There Were a Few Problems
While the Netflix platform is one of the best examples of a modern cloud-based microservices architecture, the move from monolith to microservices was not without some problems. When Netflix first moved the customer-facing website to the cloud, there were a lot of latency issues with the web pages. One of the ways Netflix dealt with this issue was by managing resources within AWS to avoid co-tenancy and adjust to AWS networking which has more variable latency than the Netflix datacenters.
In April 2011, there was an outage in AWS US-East that brought down several popular websites hosted on AWS. While Netflix did not experience any large external outages because of the AWS issue, the company did have to make manual changes to its AWS configuration moving sets of services out of Amazon's Availability Zone (AZ). The company has since automated much of the process, so that failures of this nature are handled without requiring a lot of manual intervention by Netflix engineers.
Netflix faced a number of issues as it steadily moved to a cloud-based architecture such as load increases, instance failures, zone/region failures, and performance problems. Netflix has built many technologies and tools to help address and solve these issues.
Netflix Provides Open Source Software
Netflix has been so successful moving to a cloud-based microservices architecture, that the company has open sourced many of the tools and components used to build it.
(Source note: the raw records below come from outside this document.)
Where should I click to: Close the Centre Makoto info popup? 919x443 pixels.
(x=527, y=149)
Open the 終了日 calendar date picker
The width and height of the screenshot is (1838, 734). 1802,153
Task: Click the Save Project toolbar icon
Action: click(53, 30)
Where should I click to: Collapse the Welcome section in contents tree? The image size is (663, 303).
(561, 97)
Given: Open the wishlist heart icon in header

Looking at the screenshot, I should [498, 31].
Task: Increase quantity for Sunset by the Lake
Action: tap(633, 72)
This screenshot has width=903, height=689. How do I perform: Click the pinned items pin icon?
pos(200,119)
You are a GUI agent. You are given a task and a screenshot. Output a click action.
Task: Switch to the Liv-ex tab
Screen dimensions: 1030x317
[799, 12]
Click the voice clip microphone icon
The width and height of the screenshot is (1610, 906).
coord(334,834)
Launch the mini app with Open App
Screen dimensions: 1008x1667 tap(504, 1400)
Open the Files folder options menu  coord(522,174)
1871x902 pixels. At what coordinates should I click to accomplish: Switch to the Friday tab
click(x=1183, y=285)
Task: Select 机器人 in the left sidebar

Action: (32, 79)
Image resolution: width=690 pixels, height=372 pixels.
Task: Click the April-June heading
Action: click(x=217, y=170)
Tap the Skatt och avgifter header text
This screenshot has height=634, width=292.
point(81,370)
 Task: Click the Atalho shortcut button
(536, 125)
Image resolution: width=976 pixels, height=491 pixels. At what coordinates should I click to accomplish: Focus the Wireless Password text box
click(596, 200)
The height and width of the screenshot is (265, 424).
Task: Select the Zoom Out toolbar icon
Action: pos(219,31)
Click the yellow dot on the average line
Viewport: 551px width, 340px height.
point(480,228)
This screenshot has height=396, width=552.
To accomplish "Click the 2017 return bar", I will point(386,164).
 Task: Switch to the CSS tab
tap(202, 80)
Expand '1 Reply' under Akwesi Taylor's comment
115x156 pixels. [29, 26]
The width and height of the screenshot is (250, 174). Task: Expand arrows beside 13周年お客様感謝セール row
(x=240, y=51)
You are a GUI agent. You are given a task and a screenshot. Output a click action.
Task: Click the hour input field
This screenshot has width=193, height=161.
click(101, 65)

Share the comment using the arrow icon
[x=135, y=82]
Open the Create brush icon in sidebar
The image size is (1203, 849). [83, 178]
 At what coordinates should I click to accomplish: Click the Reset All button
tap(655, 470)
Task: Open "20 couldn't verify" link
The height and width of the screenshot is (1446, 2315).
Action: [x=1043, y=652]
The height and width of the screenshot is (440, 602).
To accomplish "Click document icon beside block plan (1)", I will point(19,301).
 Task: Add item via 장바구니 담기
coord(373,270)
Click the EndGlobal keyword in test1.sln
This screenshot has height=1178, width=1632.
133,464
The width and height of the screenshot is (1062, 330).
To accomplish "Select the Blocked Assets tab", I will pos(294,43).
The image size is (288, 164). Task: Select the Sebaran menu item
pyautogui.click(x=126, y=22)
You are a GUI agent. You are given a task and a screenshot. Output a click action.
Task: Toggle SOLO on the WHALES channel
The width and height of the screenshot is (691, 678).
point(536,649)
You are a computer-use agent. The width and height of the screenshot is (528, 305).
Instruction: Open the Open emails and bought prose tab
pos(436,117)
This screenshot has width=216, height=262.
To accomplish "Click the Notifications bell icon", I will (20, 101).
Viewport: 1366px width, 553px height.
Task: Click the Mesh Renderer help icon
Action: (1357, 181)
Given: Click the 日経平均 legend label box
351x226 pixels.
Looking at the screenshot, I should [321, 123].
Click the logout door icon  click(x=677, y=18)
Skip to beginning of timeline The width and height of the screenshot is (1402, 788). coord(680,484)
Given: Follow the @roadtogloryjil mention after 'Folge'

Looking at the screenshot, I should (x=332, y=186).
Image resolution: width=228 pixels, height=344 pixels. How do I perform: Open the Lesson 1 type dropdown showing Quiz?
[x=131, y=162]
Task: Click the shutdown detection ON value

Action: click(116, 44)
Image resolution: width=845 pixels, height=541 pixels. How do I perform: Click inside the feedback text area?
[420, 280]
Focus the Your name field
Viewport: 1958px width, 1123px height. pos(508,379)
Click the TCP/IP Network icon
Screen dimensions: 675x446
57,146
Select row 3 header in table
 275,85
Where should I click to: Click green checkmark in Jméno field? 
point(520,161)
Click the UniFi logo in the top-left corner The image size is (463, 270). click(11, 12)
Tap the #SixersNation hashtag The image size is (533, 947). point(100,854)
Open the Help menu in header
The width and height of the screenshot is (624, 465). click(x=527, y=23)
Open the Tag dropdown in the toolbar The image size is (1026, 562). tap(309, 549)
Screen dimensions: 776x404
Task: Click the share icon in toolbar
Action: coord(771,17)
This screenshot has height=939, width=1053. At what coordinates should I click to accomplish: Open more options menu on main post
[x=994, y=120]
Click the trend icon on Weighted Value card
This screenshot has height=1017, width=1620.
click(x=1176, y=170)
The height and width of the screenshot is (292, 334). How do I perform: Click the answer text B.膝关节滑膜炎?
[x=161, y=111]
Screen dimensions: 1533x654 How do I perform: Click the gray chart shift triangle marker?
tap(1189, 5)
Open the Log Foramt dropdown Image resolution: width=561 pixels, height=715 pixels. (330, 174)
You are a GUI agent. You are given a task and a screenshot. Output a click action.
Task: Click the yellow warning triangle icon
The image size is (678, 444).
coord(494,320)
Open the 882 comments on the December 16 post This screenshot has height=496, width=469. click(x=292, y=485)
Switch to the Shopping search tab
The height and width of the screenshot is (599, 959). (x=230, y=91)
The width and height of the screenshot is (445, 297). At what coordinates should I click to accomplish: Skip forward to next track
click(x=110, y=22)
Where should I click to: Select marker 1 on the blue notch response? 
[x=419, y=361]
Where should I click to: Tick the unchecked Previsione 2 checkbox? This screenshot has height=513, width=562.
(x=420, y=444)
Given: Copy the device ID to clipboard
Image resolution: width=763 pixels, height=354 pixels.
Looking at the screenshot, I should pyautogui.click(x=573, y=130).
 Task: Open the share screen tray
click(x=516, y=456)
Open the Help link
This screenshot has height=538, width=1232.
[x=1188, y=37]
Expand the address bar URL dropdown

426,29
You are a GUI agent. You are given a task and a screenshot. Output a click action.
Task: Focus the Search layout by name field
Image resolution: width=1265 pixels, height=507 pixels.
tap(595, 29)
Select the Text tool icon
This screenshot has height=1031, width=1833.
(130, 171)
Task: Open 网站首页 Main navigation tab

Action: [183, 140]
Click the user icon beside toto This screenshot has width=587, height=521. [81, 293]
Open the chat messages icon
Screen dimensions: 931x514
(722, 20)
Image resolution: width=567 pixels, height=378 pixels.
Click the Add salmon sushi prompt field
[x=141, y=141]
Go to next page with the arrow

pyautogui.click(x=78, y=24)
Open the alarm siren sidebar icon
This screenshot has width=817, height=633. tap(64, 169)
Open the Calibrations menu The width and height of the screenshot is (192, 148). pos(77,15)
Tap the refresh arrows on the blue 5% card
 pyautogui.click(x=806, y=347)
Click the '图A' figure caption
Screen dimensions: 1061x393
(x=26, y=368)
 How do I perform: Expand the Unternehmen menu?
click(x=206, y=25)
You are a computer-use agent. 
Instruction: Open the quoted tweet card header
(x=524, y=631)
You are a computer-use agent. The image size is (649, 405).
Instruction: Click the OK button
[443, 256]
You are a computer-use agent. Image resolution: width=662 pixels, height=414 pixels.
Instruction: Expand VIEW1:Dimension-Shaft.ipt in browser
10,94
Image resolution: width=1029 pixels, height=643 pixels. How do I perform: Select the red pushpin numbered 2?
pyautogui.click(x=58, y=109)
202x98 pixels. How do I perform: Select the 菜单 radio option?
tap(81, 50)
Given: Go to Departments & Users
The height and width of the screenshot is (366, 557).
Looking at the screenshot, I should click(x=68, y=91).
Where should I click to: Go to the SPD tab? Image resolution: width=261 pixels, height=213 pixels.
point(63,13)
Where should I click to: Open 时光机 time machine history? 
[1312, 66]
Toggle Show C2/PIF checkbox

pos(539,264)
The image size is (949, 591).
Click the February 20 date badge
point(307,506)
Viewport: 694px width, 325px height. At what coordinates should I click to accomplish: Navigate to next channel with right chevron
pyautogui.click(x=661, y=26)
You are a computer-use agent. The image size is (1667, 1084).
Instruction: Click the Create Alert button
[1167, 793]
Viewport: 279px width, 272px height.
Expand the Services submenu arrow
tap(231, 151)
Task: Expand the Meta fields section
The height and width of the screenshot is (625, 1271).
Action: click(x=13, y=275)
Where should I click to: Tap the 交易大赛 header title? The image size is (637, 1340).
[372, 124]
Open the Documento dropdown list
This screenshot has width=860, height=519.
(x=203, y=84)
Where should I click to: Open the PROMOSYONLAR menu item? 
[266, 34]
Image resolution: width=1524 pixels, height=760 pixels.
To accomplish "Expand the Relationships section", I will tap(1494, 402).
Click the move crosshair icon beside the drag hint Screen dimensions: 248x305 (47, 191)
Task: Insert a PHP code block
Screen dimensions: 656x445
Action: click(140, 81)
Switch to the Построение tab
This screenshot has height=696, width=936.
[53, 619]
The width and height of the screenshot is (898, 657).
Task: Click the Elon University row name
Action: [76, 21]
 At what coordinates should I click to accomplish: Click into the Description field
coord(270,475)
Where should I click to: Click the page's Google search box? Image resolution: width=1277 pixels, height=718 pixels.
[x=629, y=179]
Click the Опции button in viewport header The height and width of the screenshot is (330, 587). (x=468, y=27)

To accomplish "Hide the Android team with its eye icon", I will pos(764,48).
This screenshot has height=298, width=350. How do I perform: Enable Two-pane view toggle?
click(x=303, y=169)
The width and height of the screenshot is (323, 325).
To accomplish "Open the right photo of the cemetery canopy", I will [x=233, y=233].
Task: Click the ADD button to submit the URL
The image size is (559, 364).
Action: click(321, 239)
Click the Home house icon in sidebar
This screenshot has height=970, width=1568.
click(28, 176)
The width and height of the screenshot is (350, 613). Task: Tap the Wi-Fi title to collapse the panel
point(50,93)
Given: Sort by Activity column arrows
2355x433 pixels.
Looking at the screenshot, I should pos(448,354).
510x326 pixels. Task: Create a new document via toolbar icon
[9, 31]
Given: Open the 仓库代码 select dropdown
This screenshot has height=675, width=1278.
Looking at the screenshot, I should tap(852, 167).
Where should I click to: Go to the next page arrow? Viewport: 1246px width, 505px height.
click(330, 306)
In a recent GOTO Conference presentation, Cockcroft explained what lead up to Netflix open sourcing much of its code:
“During 2011, there were a bunch of outages where Amazon went down, and Netflix didn’t; everyone else went down, Netflix didn’t. So why was that? Well it’s because we actually architected to be highly available and people said ok well we like that. So in 2012, we [people] said ok we do like these features; it’s scalable, it’s highly available, we’ve got a very fast development pipeline, and you stay up when Amazon goes down, and it’s low cost, and you keep going up at conferences and battling people, so that looks good. But they couldn’t figure out how to do it themselves because the gap from what Netflix was talking about to what everyone else was doing was just too big. So in 2012, we started seriously open sourcing a lot of code.”
The Netflix Open Source Software Center (Netflix OSS) provides tools and technologies that companies can use for building a microservices architecture that runs on AWS.
“When we said we were going to move all of Netflix to cloud everyone said we were completely crazy,” explained Cockcroft at a recent GOTO conference. “They didn’t believe we were actually doing that, they thought we were just making stuff up.”
Today, there are many companies that have moved to the cloud adopting a modern microservices architecture including Amazon, Google, IBM, LinkedIn, Nike, Nordstrom , Orbitz, PayPal, Spotify, Target, Twitter, and the list goes on and on.
Netflix was one of the first companies to move to the cloud and implement microservices helping to pave the way for other companies to do the same. Netflix has become a technology leader, especially when it comes to cloud computing and microservices. This is why just about every article these days that mentions microservices, also mentions Netflix.